I don’t know about you, but my dreams are achingly normal; no super spies with beautiful femme fatales nor thrilling cliff jumping permeate my slumber. One time I dreamt I was cleaning out my garage. I don’t have a garage. Luckily, longtime effects legend Gabriel Bartalos has enough dreams and nightmares for all of us to witness, which he does gleefully with his second directorial feature, Saint Bernard, distributed by Severin Films, the finest purveyors of what the f--k. And this is a hall of famer, which is saying a lot.

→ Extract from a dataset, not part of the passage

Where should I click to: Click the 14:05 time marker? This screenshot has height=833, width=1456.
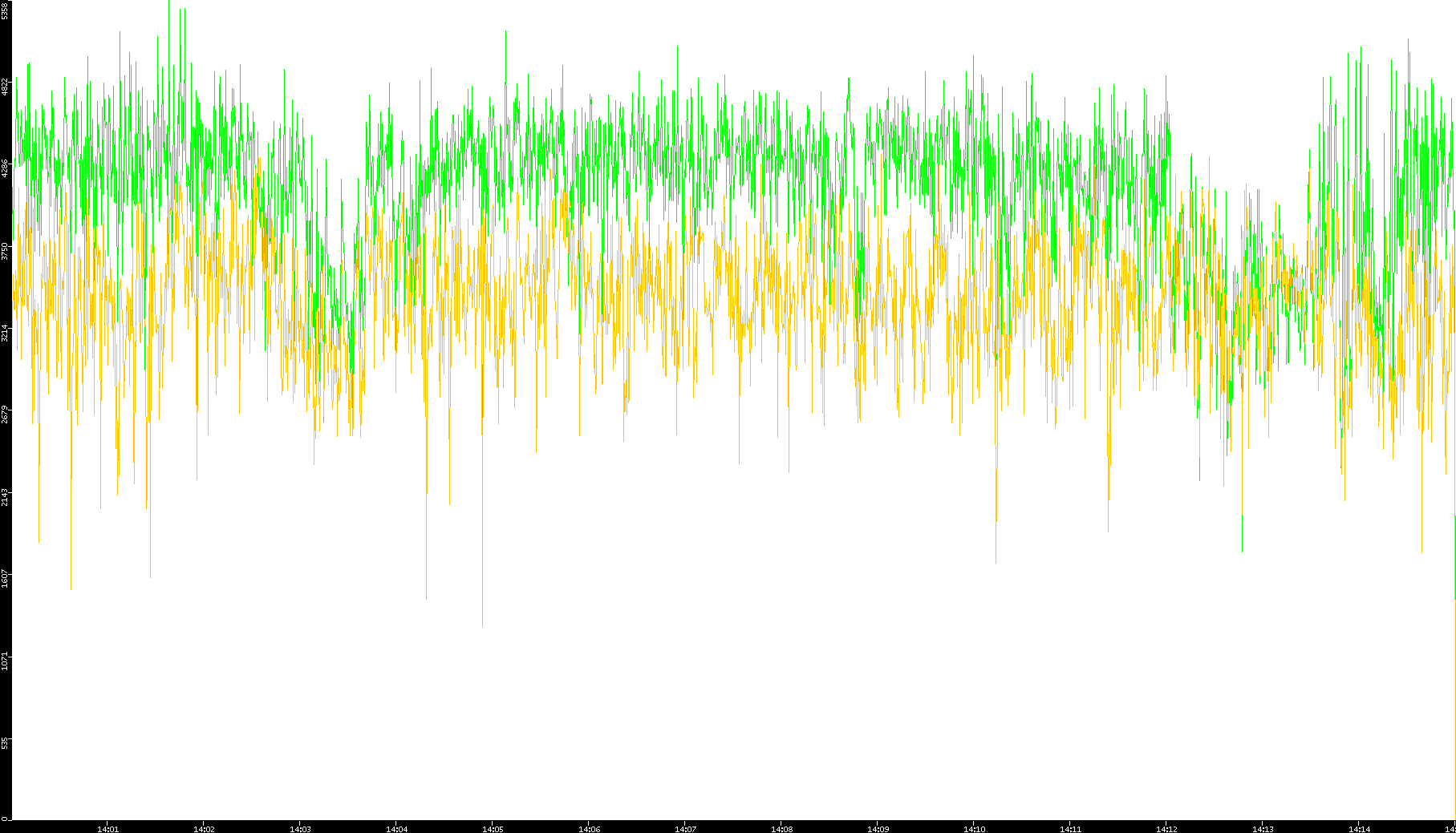pos(493,828)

“Legend” is a word readily thrown around, but in effects circles, Bartalos is just that; a partial list of credits includes Leprechaun, Dolls, From Beyond, Brain Damage, Frankenhooker, Friday the 13th Part VI: Jason Lives, and The Texas Chainsaw Massacre 2, among many others. In other words, if one were to make a film that lived almost completely in a surreal world of discarded chronology and bizarre anachronisms, Bartalos would have a good handle on what that may look and feel like. Saint Bernard is that film. It is by turns confounding, horrifying, hilarious, and beautiful—a swirl of loosely connected imagery that never stops to consider logic or rationale. It features top-notch effects work, too. Oh, and parachuting raw chickens, lest you were concerned about the land we were in.
I’ll try and fail to sum up what it’s about: we meet our protagonist, Bernard (Jason Dugre – Skinned Deep), wearing a faded and dirty white tux as he traipses the back streets of an undisclosed city. Carrying a bloodied white bag, he hides out inside a dilapidated warehouse. We flash back to when Bernard was a child; he always wanted to be a musical conductor, walking around his uncle’s house in a pristine white tuxedo moving his arms to every sound he heard, even going so far as to hold impromptu concerts for the neighborhood kids.
So far so coherent, but when we catch back up with grown-up Bernard, all bets are off, as the film delves into the unreal for the duration of the running time, with Bernard as the most unreliable of narrators through rape by a homeless woman, encounters with an ogre of a police chief, the keeper of time (Warwick Davis), a money-grubbing preacher (Bob Zmuda), wood everywhere, those amazing parachuting chickens, and a final confrontation with his uncle.
If there is a story to be parsed here (and it is dream interpretation, so mileage may vary), I think it involves a mentally ill young man who’s trying to deal with the real-life trauma of being sexually abused by his creepy uncle. But that’s the easy stuff, and I think it’s there to give the viewer something to latch onto; a metaphorical rope to pull through the more fantastical elements. Although not necessary, it comes as a bit of a relief to have something where logic can be applied (but that’s just my brain talking).
Saint Bernard gets dreams right. The way Bernard moves from one location to the next, regardless of any sense of continuum, is captured beautifully by Bartalos and his team. The police station entrance, for instance, is found on the side of a building and Bernard must use their shower first before entering. Once inside, he’s led to see the chief through a floor swimming in empty liquor bottles. The thing to take away is that it only has to matter to Bernard, not us. We are merely observers in his never-ending world of strewn-about drug paraphernalia, kamikaze fowl, stick men made of hair, double amputee car drivers who pour literal salt on wounds, and our titular animal’s head in that crusty white sack.
The good thing about running your own effects house (Atlantic West Effects) is your vision can’t be compromised on your own film; Bartalos and his team offer up every trick at their disposal to make Saint Bernard an FX extravaganza, as Bernard stumbles from one adventure to the next—crazy stuff brilliantly realized and executed.
Saint Bernard is a kaleidoscope of fevered imagery and torrential tangents of musings on our place in this world—I guess. All I know is I’ve never seen this movie before in my eyeballs, and I’d like to thank Bartalos for that.
Hats off to Severin Films for releasing this underground festival fave (it’s been bubbling for six years) in any way, shape, or form; the film looks and sounds great, a mix of 16mm and 35mm that suits the material to a T (my dreams are often low-res, too!). Other than a trailer, we’re given a 17-minute “making of” that goes heavy on the effects “how-to,” which is appropriate; are you really going to delve into character motivations for a film where just being seems hard enough to grasp?
Saint Bernard is a film that requires you to drift off in its gaze, and just let it be; it’s a warm bath filled with absinthe that lets you luxuriate in its madness until the tub slowly drains and you finally awaken. Or something like that. Just watch it now.